The concept of ‘schizophrenia’ may soon disappear
Schizophrenia is one of the most famous syndromes in the field of mental health. Its striking characteristics and the strangeness of the hallucinations and behavioural disorders it produces have made this concept known to many people who are not involved in psychiatry or clinical psychology. Of course, among patients and health professionals, schizophrenia is important not so much because of the above but because of the serious consequences it has for the health of those who have been diagnosed with it.
However, it is one thing for the symptoms associated with schizophrenia to be unbelievably severe, and another for this clinical entity to exist as such, as a natural phenomenon well separated from the rest. In fact, the concept of what we’ve been calling schizophrenia for years may have its days numbered .
What if schizophrenia didn’t exist?
Until a few years ago, Asperger’s syndrome was one of the best known diagnostic labels, due among other things to the striking characteristics shown by some of the patients of this type: intelligent, with difficulties in empathizing, and obsessed with very specific areas of knowledge.
However, today this denomination is no longer used. The phenomenon referred to Asperger’s syndrome has become part of a spectrum ; specifically, Autism Spectrum Disorders.

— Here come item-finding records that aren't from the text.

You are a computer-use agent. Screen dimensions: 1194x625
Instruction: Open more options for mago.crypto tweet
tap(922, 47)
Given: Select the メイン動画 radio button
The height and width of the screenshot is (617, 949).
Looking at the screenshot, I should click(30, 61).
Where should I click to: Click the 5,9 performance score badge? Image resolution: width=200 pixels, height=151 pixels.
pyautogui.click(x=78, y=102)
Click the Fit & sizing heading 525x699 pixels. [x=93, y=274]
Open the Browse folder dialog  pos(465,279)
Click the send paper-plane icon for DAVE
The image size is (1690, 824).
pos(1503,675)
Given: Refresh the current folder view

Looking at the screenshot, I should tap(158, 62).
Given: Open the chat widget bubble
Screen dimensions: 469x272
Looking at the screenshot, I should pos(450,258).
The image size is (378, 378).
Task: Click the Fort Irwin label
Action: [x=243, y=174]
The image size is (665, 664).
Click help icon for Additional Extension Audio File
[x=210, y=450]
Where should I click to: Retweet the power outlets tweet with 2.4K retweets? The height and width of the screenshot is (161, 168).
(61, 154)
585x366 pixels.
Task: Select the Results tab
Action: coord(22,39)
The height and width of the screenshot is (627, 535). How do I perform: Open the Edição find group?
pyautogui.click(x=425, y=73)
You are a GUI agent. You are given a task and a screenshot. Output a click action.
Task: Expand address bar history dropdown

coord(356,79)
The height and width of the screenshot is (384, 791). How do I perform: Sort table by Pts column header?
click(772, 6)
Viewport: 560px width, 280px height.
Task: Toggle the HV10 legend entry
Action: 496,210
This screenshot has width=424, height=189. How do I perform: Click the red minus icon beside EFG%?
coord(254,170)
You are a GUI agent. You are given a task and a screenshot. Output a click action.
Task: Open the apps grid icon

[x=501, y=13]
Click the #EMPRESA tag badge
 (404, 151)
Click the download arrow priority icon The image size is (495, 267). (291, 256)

Something very similar could soon happen with the label of schizophrenia, harshly criticized by psychology for decades. Now, doubts about its existence are gaining strength even within psychiatry. There are two main reasons for this.
Several causes for different disorders?
As with virtually all so-called “mental illnesses,” there is no known specific biological disorder that causes schizophrenia.
This is understandable, considering that the nervous system in general and the brain in particular are tremendously complex biological systems , with no clear path of entry and exit, and involving millions of microscopic elements in real time, from neurons and glial cells to hormones and neurotransmitters.
However, another possible explanation for the failure to isolate a neurological basis for schizophrenia is that it does not exist. That is to say, that there are several and very diverse causes that end up generating different chain reactions but at the end of which a set of symptoms appear that are very similar to each other: hallucinations, delusions, stupor, etc.
On the other hand, attempts to link schizophrenia to a few altered genes, which would provide a quick and easy way to explain a disease by pointing to a very specific element as its cause, have been unsuccessful. Only 1% of the cases in which this syndrome appears have been associated with the elimination of a small section of chromosome 22. What happens in the remaining 99% of cases?
Different treatments for various types of schizophrenia
Another evidence that reinforces the idea that schizophrenia does not exist as a homogeneous entity is that not only are parallel pathways intuited by which the symptoms of this syndrome may appear; there also seem to be parallel pathways in its treatment .
The fact that certain types of treatments seem to work specifically in cases where this syndrome seems to be caused by certain triggers, and not others, points to the fact that there are different foci of nerve activity linked to schizophrenia, and these do not all appear at once in all patients.
The opposite may also be true, that in certain patients with schizophrenia who share significant characteristics in common (which differentiate them from other patients with schizophrenia), some drug treatments work particularly poorly , or not at all. For example, in children where the onset of psychotic symptoms associated with schizophrenia coincides with exposure to traumatic events, antipsychotic drugs are not very effective.
Conclusion
One of the problems of psychiatry is that, sometimes, it is inferred that the problems shown by patients are found in the depths of their nervous system , isolated from the context in which the person has developed and learned to behave.
Of course, this belief has reason to be in certain pathologies in which certain nerve cells have been seen to be destroyed, for example.
However, attributing the focus of syndromes such as schizophrenia to something that spontaneously “comes into existence” in patients’ brains can be fallacious. That there is a set of symptoms suggesting disruption with reality does not mean that all these cases are rooted in a particular disease and separated from all others. Holding that idea, to a certain extent, may be simply to give use to a word that has been used for a long time. But we must bear in mind that in science language adapts to reality, and not the other way around.
For this reason, researchers such as Jim van Os, Professor of Psychiatry at the University of Maaschrist, have proposed that the term “schizophrenia” be replaced by the term “Spectrum Disorders of Psychosis”, an idea in which there is room for different causes and poor mechanisms that take shape this break with reality. This less essentialist approach to schizophrenia can make us really understand what happens in the lives of patients, beyond trying to fit their behaviours into a single homogenising category.